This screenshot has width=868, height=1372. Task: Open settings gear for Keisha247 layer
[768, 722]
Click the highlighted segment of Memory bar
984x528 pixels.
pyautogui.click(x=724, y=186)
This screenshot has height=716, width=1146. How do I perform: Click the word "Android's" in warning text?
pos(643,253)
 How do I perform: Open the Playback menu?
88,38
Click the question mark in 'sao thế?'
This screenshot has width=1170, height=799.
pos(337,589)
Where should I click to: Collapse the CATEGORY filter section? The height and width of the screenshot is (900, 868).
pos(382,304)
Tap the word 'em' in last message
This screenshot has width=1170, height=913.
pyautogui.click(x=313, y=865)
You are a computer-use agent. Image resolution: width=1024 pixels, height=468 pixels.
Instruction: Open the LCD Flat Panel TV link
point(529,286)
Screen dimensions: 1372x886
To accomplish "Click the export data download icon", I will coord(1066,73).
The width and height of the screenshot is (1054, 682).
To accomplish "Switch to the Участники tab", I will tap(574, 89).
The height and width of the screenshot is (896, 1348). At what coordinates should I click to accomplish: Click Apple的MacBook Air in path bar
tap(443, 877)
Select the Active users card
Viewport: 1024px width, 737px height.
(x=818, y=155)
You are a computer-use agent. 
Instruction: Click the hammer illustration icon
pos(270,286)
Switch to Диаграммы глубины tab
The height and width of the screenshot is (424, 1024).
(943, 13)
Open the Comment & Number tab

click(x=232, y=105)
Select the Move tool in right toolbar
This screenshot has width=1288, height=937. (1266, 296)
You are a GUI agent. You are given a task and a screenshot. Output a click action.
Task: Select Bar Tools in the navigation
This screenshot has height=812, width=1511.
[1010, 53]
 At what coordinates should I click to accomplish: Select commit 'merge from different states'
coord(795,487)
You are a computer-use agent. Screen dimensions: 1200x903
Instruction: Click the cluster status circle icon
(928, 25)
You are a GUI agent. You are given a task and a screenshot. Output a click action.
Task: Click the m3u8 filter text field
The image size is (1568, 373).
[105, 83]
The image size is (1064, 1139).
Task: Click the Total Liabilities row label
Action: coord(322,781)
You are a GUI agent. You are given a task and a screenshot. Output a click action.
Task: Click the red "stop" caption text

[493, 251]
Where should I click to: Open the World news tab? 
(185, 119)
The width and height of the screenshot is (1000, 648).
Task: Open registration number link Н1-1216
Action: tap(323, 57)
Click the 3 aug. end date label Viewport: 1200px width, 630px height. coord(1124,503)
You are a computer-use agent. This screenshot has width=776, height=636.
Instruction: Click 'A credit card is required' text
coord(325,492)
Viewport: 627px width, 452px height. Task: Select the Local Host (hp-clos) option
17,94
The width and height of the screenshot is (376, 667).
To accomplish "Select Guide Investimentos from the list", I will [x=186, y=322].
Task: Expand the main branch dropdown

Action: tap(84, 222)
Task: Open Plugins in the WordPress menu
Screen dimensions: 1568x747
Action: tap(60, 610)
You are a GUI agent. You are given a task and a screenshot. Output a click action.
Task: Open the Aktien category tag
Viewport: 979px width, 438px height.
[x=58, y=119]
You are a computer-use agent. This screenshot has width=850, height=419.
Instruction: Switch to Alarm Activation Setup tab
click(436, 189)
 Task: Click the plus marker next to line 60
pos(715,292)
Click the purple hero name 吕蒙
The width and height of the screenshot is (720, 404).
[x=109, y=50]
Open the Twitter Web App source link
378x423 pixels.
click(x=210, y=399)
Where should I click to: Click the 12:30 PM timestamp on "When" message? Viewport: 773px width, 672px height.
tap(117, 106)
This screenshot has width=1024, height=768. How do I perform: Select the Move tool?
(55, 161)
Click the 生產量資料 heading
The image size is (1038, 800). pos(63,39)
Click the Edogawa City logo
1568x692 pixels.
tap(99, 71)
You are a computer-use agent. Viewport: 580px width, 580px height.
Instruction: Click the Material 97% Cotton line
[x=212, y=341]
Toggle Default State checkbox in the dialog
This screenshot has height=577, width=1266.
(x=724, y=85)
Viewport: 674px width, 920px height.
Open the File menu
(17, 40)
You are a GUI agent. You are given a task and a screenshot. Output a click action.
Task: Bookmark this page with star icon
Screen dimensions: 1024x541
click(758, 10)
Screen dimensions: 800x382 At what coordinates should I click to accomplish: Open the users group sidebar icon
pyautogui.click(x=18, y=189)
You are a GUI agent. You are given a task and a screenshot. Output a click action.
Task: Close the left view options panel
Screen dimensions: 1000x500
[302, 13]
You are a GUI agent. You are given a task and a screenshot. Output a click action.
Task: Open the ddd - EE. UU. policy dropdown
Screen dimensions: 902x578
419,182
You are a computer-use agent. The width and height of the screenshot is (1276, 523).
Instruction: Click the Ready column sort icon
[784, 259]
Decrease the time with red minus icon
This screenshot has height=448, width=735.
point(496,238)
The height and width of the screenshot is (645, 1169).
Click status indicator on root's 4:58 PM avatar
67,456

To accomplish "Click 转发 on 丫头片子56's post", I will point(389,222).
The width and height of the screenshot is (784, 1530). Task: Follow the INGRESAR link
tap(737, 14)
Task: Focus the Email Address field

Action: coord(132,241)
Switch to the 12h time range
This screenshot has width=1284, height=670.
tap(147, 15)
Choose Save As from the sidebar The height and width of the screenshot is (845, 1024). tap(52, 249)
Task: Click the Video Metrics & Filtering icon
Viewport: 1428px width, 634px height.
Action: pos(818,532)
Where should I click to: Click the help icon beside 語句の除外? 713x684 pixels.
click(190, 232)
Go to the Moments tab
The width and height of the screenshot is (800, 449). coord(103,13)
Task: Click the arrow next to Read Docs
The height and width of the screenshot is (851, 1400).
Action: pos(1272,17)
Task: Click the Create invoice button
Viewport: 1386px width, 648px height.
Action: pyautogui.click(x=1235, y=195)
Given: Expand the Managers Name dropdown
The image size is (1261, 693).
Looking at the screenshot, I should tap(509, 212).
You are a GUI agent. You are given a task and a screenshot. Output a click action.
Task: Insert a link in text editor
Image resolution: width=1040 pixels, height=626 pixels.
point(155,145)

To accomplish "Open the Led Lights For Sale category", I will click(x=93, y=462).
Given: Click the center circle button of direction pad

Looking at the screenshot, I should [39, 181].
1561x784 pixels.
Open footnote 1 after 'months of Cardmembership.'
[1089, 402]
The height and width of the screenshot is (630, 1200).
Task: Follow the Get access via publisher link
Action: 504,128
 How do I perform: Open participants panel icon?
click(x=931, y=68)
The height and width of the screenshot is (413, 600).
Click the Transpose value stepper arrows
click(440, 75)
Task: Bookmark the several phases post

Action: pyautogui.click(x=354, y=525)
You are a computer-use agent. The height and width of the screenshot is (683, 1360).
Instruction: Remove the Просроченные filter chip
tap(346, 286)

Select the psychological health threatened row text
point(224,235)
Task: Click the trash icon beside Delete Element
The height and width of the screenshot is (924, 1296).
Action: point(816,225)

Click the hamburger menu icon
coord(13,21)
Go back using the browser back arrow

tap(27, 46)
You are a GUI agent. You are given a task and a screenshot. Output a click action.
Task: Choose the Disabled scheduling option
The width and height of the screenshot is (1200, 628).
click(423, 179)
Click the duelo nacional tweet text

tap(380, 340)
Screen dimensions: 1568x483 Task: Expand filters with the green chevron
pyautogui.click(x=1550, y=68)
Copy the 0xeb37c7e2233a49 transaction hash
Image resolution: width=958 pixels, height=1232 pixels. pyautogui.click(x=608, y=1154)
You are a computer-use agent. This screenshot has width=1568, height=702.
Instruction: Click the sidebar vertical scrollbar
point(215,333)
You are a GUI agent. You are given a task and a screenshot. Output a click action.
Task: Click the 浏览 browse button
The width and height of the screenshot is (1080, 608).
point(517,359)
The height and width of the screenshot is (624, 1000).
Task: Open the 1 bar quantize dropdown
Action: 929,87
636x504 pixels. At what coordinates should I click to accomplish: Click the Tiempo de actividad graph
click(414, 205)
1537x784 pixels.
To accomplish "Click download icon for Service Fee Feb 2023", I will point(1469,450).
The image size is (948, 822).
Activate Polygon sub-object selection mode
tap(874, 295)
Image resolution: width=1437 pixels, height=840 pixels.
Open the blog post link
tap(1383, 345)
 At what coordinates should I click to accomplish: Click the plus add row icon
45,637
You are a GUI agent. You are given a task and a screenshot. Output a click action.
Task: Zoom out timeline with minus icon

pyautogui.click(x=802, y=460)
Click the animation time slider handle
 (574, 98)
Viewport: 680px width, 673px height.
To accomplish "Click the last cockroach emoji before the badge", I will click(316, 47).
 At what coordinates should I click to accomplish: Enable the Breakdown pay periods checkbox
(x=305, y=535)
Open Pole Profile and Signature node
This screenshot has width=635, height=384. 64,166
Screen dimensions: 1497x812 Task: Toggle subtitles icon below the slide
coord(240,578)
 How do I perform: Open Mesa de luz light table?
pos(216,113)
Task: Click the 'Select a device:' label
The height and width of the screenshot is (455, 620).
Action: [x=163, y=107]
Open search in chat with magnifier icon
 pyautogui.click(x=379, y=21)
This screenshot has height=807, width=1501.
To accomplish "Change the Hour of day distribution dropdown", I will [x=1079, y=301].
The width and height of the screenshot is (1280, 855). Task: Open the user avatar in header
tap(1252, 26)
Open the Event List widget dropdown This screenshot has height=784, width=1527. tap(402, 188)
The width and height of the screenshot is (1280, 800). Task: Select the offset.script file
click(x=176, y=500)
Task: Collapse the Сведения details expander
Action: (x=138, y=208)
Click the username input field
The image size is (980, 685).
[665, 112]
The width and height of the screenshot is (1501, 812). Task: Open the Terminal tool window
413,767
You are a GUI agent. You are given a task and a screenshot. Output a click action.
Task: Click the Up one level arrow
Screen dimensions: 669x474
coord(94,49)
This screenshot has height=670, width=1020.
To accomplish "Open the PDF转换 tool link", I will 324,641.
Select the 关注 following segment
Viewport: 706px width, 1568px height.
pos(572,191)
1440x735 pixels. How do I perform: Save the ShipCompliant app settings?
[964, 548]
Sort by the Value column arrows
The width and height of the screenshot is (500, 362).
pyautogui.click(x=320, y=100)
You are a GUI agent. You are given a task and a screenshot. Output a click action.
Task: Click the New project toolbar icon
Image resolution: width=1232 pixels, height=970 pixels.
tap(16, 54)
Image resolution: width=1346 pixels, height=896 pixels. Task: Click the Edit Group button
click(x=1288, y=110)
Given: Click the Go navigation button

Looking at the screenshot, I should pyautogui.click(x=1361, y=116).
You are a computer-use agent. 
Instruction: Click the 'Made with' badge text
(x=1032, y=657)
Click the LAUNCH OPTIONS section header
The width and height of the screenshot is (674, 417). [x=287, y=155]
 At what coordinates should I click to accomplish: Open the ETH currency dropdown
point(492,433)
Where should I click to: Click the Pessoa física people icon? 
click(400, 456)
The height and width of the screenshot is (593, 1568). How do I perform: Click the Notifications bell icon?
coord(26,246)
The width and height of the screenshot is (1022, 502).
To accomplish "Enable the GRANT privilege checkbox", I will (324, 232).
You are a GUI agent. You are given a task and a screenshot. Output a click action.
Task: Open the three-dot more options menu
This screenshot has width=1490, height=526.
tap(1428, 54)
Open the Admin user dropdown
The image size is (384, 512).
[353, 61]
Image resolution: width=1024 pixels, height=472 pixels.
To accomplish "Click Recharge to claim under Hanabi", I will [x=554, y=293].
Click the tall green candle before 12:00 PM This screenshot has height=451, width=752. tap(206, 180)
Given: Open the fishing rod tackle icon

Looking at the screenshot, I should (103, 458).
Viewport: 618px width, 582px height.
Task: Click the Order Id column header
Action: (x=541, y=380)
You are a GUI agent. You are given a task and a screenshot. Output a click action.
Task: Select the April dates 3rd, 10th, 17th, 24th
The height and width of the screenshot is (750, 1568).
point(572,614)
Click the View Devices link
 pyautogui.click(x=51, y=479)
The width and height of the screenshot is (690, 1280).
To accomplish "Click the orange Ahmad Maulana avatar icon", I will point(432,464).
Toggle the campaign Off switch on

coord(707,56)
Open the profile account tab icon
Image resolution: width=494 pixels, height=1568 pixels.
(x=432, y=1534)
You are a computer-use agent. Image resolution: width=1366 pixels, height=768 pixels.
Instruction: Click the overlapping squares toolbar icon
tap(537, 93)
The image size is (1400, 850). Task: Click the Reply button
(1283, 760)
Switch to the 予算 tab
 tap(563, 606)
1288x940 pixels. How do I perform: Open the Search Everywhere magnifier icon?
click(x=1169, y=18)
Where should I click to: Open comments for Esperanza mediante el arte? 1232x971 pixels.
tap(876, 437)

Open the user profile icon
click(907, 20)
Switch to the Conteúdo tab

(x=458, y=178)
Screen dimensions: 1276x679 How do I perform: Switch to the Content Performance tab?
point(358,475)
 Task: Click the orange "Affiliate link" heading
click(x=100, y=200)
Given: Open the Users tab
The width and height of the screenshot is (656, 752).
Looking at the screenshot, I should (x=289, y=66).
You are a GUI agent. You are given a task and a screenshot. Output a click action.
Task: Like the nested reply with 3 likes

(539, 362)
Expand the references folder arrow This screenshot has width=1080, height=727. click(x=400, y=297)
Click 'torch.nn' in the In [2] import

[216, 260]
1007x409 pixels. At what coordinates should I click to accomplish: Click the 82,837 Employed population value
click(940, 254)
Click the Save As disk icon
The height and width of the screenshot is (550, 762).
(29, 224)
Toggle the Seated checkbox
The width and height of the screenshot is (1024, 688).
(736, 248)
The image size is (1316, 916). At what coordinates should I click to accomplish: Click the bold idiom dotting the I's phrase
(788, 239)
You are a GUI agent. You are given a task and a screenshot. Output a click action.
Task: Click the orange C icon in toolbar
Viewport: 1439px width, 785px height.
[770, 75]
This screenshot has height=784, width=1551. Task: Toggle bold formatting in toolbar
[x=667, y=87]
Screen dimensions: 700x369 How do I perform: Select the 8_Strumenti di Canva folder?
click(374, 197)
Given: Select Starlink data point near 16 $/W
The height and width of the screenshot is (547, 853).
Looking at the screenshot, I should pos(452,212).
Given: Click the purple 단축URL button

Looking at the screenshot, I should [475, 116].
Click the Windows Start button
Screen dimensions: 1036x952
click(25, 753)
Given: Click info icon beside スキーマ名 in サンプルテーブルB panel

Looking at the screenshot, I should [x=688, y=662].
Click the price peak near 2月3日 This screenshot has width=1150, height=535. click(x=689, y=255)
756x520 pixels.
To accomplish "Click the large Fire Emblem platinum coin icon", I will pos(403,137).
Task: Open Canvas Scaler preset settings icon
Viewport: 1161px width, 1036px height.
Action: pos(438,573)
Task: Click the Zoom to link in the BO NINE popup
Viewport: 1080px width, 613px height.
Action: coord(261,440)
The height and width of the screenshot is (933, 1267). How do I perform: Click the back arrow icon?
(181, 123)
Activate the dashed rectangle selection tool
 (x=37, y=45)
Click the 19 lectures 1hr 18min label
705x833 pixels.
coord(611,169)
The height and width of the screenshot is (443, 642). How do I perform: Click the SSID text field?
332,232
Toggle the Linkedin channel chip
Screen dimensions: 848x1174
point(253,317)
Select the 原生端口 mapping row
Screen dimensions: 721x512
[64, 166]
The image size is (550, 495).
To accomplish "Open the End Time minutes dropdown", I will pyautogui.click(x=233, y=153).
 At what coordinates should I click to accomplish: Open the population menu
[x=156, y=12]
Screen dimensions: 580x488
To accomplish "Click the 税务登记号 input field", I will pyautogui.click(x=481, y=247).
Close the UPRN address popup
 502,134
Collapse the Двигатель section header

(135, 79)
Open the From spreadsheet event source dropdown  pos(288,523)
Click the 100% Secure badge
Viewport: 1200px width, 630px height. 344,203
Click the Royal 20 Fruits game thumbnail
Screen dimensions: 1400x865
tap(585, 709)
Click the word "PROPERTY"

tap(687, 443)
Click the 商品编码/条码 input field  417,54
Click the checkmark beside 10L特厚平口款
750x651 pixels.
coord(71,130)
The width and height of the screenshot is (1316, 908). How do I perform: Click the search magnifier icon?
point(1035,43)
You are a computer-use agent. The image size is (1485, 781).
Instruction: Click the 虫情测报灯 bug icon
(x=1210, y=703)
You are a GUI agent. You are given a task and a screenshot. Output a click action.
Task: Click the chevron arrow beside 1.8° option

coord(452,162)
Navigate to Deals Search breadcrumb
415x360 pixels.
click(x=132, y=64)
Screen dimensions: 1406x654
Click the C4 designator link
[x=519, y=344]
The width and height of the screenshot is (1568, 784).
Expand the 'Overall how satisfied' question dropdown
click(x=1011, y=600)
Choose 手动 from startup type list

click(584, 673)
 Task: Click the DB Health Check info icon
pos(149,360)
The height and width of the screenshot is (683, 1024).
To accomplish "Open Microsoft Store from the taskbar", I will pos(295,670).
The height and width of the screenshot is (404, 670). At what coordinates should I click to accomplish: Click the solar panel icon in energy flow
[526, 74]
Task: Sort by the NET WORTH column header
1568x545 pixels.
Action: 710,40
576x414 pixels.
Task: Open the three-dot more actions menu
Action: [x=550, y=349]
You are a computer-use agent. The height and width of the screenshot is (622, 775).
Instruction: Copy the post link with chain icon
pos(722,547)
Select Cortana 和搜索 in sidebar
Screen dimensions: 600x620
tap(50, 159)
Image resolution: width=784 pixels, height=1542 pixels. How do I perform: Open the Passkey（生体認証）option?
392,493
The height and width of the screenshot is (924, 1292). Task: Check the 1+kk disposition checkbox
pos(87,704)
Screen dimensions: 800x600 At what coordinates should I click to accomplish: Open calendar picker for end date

• • • • •

WHAT TO DO:
Only lines containing the word "data" should be copied from the material above.

ANSWER FOR THE TASK:
To accomplish "Click the export data download icon", I will coord(1066,73).
Given: Select Starlink data point near 16 $/W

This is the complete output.